Los agricultores africanos están añadiendo una antigua hierba china a su repertorio de cultivos comerciales básicos. A través de Kenia, la República Unida de Tanzania y Uganda, los agricultores están cultivando la Artemisia annua -un ingrediente clave para unas nuevas drogas altamente efectivas contra la malaria- donde de otro modo pudieran haber plantado té, café, trigo o alubias.

Durante la guerra de Viet Nam, los científicos chinos, con el apoyo de su gobierno, desarrollaron una droga antimalarial de la hierba y la suministraron a las fuerzas armadas vietnamesas.
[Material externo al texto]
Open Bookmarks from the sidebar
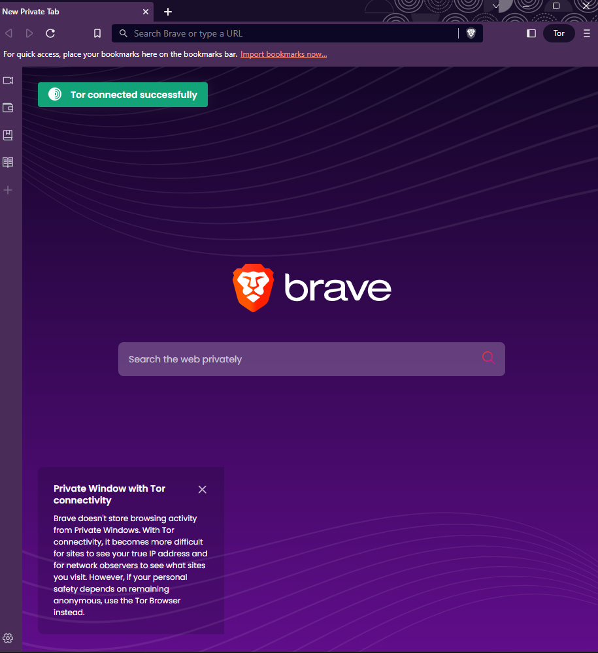Viewport: 598px width, 653px height. click(8, 135)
Ahora, los funcionarios internacionales de la salud han juzgado que las combinaciones terapéuticas basadas en la Artemisia annua son cruciales en el combate contra la malaria, que mata a más de 800.000 personas cada año en Africa solamente.

Para East African Botanicals, el grupo con el cual una empresa suiza de fabricantes de productos medicinales ha establecido una estrecha asociación para aumentar el cultivo y procesamiento de la Artemisia annua, el reconocimiento internacional del valor medicinal de la hierba ha justificado una lucha de ocho años para cultivarla con poca demanda y pocos recursos.

 

El vínculo entre este grupo de agricultores de Africa Oriental y Novartis ha garantizado un mercado estable para la Artemisia annua, mucho más grande de lo imaginado con anterioridad. La producción está impulsándose de 200 hectáreas a unas 1.500 en 2005 solamente. La asociación también incluye apoyo técnico y financiero no sólo para el cultivo de la planta en Africa Oriental sino también el desarrollo de instalaciones para la extracción y purificación y su capacitación en Kenia.

East African Botanicals

Para un creciente número de agricultores en Africa Oriental, la Artemisia annua ofrece una nueva fuente de ingreso regular muy prometedora ante los precios fluctuantes o en baja para los cultivos comerciales tradicionales, al mismo tiempo de ayudar a combatir la malaria.

De manera que esta pequeña planta de China, semejante a un arbolito de Navidad, y la cooperación Norte-Sur tal vez pueda ofrecer el mejor regalo de todos: una oportunidad de vida para los 210 a 300 millones de habitantes en todo el mundo que quedan infectados cada año, niños en su mayoría.